В одном поезде и купе выехал из Саратова со мною и Григорий. Ехали в первом классе. В наше купе, в Саратове же, сели два важных господина. Они меня узнали и завязали разговор. Один из них показал мне карточку председателя Государственной Думы - А. И. Гучкова и прибавил: «Я часто у него бываю».

Из их разговора, в котором они часто упоминали имя Столыпина, Государственную Думу, отрубное хозяйство, и из того, что они часто выглядывали из окна вагона и указывали пальцами вдаль, где виднелись новые постройки и хутора, я понял, что они посланы Столыпиным, поклонником закона 9 ноября, посмотреть в пределах Саратовской губернии, как обстоит дело с выделением крестьян из общины на отруба.

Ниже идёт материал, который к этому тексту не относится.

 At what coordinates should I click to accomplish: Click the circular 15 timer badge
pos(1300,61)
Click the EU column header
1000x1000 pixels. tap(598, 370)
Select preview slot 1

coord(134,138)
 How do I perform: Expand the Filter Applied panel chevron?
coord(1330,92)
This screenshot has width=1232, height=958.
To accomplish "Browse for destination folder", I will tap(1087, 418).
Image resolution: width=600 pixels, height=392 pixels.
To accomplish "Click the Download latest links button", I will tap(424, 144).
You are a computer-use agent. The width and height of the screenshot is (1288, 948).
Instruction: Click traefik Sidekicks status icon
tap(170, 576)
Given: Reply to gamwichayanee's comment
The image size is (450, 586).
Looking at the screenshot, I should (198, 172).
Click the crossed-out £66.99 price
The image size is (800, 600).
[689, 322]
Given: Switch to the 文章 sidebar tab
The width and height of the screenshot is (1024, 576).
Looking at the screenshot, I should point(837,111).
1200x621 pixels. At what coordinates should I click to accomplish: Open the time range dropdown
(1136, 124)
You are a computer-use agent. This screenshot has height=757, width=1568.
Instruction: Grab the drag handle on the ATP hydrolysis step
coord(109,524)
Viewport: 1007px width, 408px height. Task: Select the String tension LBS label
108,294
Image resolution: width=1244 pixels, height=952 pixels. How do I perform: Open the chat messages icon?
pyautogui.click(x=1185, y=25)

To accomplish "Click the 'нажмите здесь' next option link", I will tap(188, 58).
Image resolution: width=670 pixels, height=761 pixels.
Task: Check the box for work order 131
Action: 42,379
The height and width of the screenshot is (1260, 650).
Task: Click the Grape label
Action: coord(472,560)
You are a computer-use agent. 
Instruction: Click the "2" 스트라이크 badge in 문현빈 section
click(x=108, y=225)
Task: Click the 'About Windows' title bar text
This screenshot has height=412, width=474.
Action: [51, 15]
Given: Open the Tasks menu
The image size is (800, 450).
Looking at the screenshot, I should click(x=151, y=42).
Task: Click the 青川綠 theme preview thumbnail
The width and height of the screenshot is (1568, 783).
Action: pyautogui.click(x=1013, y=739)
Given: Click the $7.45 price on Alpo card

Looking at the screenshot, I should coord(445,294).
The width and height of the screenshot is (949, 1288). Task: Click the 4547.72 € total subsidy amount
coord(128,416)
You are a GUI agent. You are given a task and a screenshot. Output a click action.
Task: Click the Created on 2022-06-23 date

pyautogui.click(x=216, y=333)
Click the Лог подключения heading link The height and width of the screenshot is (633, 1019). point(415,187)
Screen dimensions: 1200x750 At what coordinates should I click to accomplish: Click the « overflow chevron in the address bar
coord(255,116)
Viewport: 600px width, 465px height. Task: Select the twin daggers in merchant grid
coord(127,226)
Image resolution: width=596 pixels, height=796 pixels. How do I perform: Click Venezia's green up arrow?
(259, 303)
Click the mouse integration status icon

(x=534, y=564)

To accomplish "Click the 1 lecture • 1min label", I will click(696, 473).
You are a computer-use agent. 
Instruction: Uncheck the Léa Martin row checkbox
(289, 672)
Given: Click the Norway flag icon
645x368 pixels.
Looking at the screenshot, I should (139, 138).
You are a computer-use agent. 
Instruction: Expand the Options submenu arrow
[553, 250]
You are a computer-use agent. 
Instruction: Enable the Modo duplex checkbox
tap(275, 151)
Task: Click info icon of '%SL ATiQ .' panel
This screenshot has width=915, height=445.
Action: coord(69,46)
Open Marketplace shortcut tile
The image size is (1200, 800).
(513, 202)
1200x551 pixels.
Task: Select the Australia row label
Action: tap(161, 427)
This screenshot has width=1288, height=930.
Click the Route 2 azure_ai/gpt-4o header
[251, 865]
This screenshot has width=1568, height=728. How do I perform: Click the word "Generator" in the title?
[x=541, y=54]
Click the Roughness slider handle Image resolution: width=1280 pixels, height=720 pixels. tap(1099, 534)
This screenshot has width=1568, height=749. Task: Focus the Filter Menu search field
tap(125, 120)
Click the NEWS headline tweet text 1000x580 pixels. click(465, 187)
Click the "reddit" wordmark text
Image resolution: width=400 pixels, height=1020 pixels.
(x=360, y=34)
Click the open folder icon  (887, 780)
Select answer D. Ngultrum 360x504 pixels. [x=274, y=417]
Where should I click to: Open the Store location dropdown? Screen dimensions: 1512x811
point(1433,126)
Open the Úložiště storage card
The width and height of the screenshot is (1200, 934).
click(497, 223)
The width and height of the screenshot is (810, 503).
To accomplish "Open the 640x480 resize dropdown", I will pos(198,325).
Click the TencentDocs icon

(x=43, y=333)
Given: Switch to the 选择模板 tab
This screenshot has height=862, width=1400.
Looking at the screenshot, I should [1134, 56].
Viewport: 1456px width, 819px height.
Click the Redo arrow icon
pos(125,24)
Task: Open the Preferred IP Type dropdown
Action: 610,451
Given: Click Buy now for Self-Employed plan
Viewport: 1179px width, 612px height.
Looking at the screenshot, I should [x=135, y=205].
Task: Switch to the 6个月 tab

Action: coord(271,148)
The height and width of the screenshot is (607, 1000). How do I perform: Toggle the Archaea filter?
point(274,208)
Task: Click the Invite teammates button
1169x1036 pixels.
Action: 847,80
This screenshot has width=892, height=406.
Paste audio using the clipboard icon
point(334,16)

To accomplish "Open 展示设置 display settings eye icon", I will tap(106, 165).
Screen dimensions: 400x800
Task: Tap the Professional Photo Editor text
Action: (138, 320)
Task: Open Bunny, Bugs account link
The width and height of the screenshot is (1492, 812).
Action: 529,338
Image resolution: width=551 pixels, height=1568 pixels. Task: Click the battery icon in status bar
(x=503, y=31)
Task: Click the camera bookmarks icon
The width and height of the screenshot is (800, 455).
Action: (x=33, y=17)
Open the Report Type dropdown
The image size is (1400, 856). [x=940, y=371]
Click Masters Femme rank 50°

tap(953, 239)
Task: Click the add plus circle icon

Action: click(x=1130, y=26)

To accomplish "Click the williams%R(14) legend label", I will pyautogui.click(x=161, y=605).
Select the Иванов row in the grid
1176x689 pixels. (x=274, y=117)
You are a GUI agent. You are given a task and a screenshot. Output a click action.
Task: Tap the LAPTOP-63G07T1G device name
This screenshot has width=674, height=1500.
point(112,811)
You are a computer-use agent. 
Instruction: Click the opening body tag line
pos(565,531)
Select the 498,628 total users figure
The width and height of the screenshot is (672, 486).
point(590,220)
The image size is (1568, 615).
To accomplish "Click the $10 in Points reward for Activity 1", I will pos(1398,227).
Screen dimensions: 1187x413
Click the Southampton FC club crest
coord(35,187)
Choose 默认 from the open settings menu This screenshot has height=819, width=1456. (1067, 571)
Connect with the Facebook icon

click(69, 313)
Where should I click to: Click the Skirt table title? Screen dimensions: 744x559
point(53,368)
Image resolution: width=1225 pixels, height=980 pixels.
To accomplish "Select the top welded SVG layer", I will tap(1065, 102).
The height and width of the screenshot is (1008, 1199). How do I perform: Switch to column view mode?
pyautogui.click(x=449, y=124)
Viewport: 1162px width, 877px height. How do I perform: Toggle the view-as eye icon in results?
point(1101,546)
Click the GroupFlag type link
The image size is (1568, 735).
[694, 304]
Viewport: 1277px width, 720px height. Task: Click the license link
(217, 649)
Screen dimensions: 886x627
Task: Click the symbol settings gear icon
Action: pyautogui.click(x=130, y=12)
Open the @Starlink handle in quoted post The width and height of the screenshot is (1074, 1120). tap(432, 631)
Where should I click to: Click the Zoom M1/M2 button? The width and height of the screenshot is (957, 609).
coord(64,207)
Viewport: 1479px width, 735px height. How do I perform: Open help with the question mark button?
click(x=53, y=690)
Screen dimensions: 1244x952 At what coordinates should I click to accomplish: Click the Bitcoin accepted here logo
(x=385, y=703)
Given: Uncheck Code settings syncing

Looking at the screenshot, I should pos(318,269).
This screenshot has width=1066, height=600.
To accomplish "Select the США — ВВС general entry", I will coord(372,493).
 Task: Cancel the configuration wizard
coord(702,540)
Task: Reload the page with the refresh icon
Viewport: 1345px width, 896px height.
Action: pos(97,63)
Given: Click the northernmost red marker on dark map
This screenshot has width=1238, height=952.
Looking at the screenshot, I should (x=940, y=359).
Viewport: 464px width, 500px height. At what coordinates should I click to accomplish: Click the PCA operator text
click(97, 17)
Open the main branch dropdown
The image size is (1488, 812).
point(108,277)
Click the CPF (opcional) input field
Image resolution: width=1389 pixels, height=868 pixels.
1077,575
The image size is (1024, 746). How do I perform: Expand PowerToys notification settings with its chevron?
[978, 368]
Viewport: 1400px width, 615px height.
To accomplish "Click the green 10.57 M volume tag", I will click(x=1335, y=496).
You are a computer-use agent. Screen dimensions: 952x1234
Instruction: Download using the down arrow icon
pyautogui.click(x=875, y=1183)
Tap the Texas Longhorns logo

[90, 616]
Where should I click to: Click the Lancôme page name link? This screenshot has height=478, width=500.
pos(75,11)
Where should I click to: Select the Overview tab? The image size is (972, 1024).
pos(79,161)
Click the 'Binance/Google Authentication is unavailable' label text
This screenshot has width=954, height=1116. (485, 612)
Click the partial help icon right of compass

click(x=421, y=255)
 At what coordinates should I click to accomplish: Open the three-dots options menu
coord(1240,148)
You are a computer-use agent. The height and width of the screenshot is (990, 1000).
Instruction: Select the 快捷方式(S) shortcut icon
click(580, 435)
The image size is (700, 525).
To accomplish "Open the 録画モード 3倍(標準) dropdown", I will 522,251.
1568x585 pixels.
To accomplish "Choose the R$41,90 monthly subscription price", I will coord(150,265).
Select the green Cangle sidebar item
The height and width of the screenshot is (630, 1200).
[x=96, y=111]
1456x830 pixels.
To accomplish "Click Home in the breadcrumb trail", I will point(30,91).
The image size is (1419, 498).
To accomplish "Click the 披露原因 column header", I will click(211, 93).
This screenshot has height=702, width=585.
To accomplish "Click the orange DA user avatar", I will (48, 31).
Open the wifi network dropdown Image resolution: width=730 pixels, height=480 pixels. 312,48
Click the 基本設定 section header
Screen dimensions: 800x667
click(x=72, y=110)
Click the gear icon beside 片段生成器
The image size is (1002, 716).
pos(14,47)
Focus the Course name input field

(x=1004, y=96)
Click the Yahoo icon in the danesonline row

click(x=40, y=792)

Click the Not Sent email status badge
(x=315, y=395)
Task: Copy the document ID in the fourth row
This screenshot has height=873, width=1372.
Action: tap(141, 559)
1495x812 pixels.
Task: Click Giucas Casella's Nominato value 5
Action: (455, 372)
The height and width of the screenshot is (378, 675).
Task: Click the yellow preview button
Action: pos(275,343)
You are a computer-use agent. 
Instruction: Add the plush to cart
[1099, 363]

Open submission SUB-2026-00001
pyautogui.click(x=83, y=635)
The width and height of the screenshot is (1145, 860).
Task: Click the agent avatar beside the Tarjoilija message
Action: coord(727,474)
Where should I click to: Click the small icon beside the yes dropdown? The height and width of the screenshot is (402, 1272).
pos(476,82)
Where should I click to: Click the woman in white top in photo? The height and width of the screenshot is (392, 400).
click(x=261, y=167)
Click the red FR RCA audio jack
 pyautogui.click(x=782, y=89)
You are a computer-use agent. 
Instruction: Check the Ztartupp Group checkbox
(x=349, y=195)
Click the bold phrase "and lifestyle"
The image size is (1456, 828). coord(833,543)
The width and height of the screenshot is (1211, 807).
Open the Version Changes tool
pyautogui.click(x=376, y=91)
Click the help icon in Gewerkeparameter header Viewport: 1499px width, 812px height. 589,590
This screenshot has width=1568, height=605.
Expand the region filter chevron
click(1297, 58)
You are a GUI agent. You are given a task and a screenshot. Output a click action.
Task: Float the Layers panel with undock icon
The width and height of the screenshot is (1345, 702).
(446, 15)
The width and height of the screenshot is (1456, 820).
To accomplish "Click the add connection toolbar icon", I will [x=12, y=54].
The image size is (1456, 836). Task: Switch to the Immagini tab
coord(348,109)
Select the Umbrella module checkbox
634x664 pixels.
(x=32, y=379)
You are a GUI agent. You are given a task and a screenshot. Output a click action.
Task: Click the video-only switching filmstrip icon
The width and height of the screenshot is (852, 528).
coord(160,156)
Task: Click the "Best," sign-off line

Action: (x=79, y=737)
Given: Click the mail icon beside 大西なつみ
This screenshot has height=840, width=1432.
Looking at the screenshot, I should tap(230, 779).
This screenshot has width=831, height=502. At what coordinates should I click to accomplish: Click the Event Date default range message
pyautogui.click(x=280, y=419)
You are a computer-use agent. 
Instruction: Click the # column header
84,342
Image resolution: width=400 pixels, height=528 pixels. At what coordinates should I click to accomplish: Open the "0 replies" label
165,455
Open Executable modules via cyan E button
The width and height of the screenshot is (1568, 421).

- Куда едете? - спросил один из них, обращаясь ко мне.

- Домой, в Царицын!

- У Гермогена были?

- Да. Знаете его?

- Как же, знаем лично и много слышали про него.

Тут вмешался Распутин: «Да, брат, были у Гермогена, хороший он человек. А жиды его бранят».

- Мы с вами не разговариваем, - недовольно бросил в сторону Григория член Думы.

- Почему же не разговаривать? Либо я не такой же человек! Со мною повыше, похлеще вас люди, да разговаривают.

- Да о чем они с мужиком будут разговаривать; вот с иеромонахом поговорить, с образованным человеком, это дело вероятное.

- А разговаривают, - настаивал Григорий, - да еще как? Советов его спрашивают, слушают его…

- Не может быть! Никогда не поверим, чтобы мужика слушали образованные люди…

С Григорием произошло здесь нечто особенное. Он страшно заволновался, заерзал на мягком диване, потом как-то подпрыгнул, упершись руками в диван; влез на него ногами, поджал их под себя, забился в угол, засверкал своими большими, круглыми, серыми глазами, рукой сбил волосы на лоб, задергал бороду и зашлепал губами. В этот момент он походил на безумного, и страшно даже было на него смотреть.

вернуться

5

У «старца» с Гофштеттером была какая-то неприятность. Об этом можно судить из следующего письма Распутина к Сазоновым: «Ласкаю дорогих родных моих. Скажи Гофштеттеру, пусть меня никогда не бранит, - я его жену очень люблю, его - менее, и деток люблю, но они балуют. Всех целую». (Дневники Лохтиной.)